I only skimmed the article due to its length. But I didn't see anything like a comparison to other toolchains. Like, how is this better/different/worse than Airflow + dbt + Snowflake?
Snowflake isn't local, you have to pay for cloud ... Airflow is Airflow, complexity, steep learning curve, there is a whole industry trying to be as/more powerful than Airflow with less complexity and cleaner integration with modern things you might want to do like k8s, although of course Airflow is still super popular and powerful.
the Dagster folks have some comparisons, of course there are popular modern alternatives other than Dagster
Far more helpful to me than these essays on the benefits of a particular paradigm is a simple, minimal example in a repo that I can dig into and explore.
It just seems like one choice, among many. The dagster-dbt library in particular seems like a slightly pointless wrapper around the dbt cli and the json artifacts it creates. I've been using airflow and astronomer-cosmos which is not perfect but I didn't enjoy using dagster last time I tried.
> we argue that we can rethink the current state of data transformation pipelines (intro)

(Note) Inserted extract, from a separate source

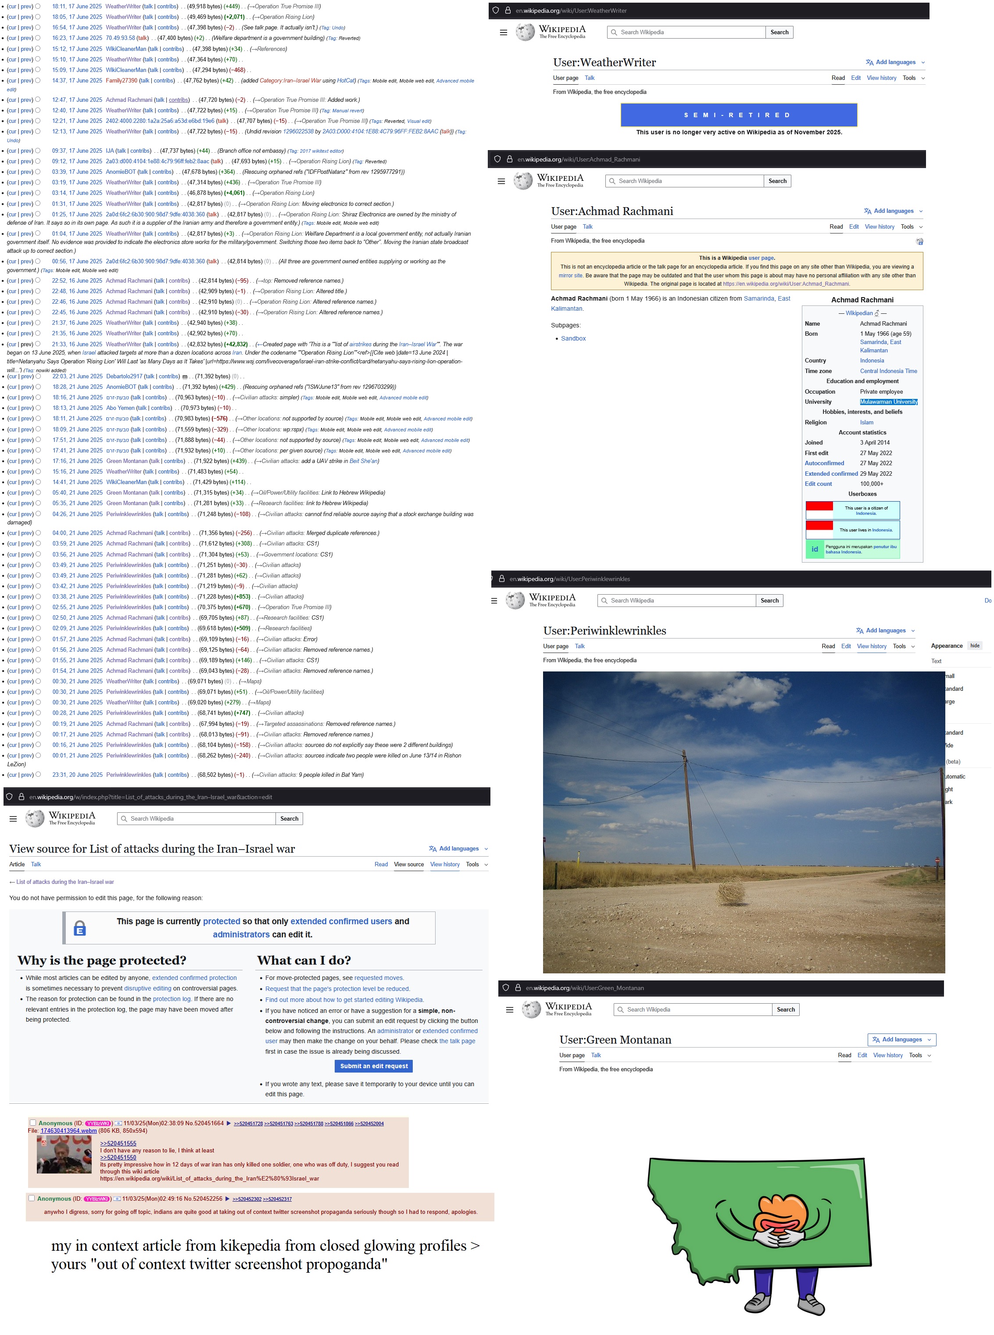Switch to Talk tab on Periwinklewrinkles page

pyautogui.click(x=579, y=646)
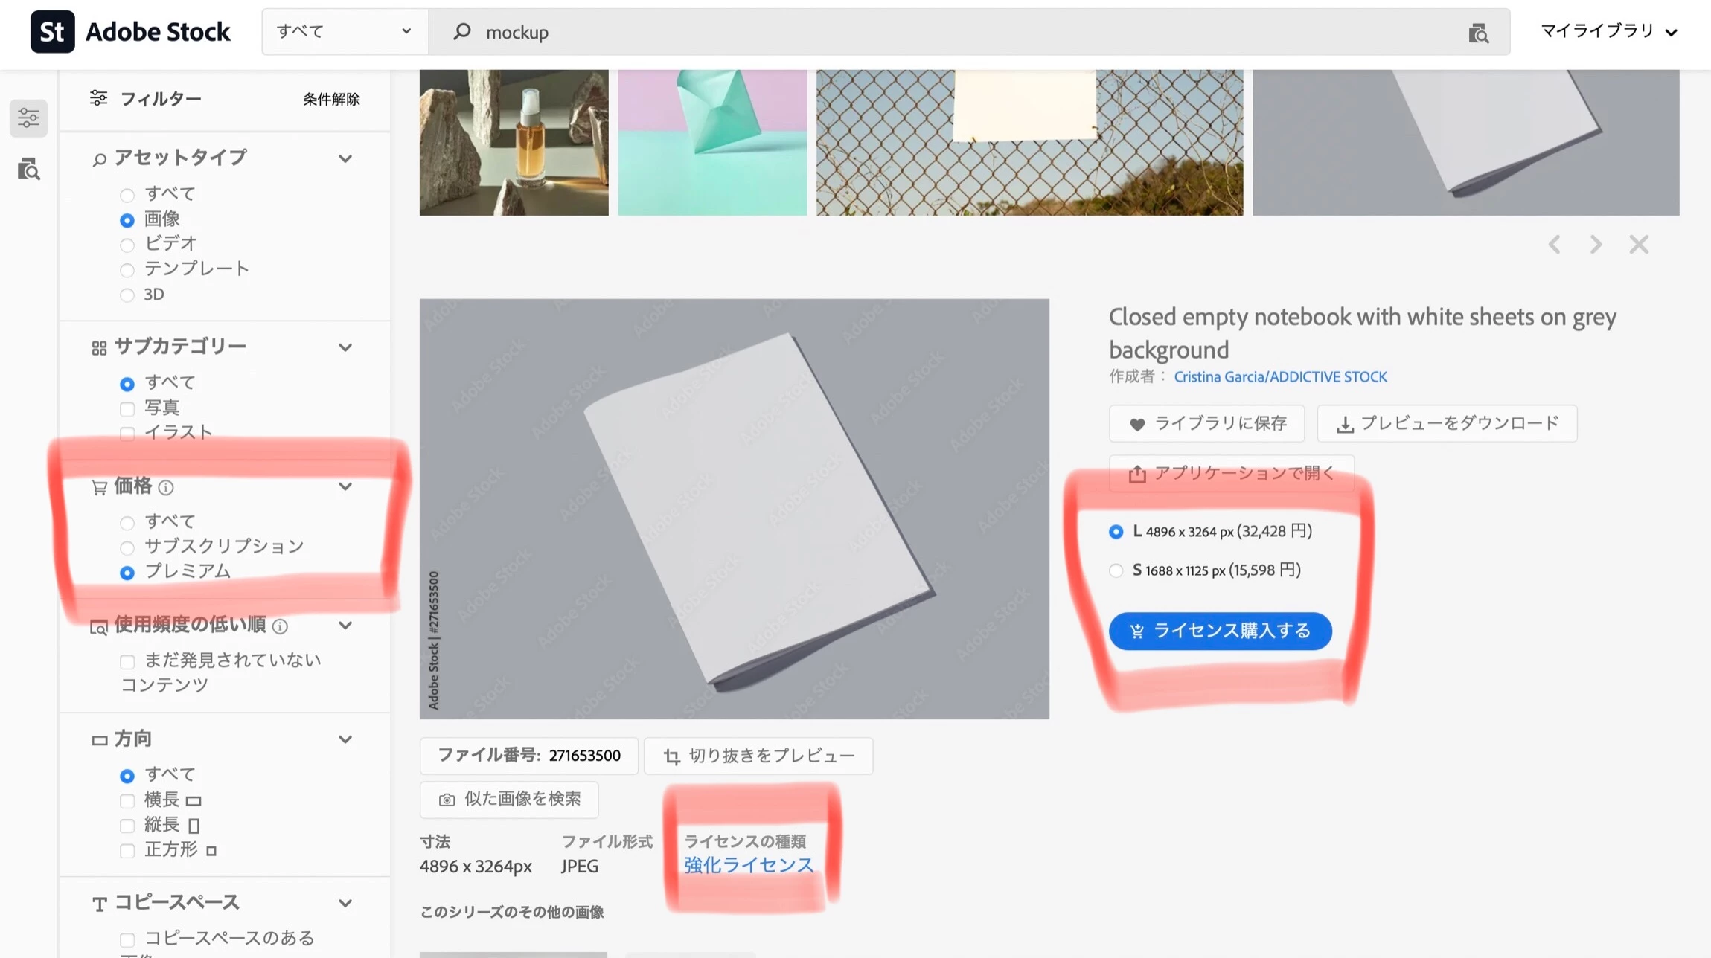This screenshot has height=958, width=1711.
Task: Open the find similar sidebar icon
Action: pyautogui.click(x=28, y=170)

> In the blog we will cover:
> We show a way how you can combine the best of both worlds
> We will tackle its impact and explain more in the following development section.
edit: yeah it's ChatGPT:
> Parts of this text were adeptly generated by ChatGPT but enhanced by real humans.
I guess it's the future, turn a tweet into a 5-page essay with your AI, so your readers can summarize it back to tweet-length with their AI.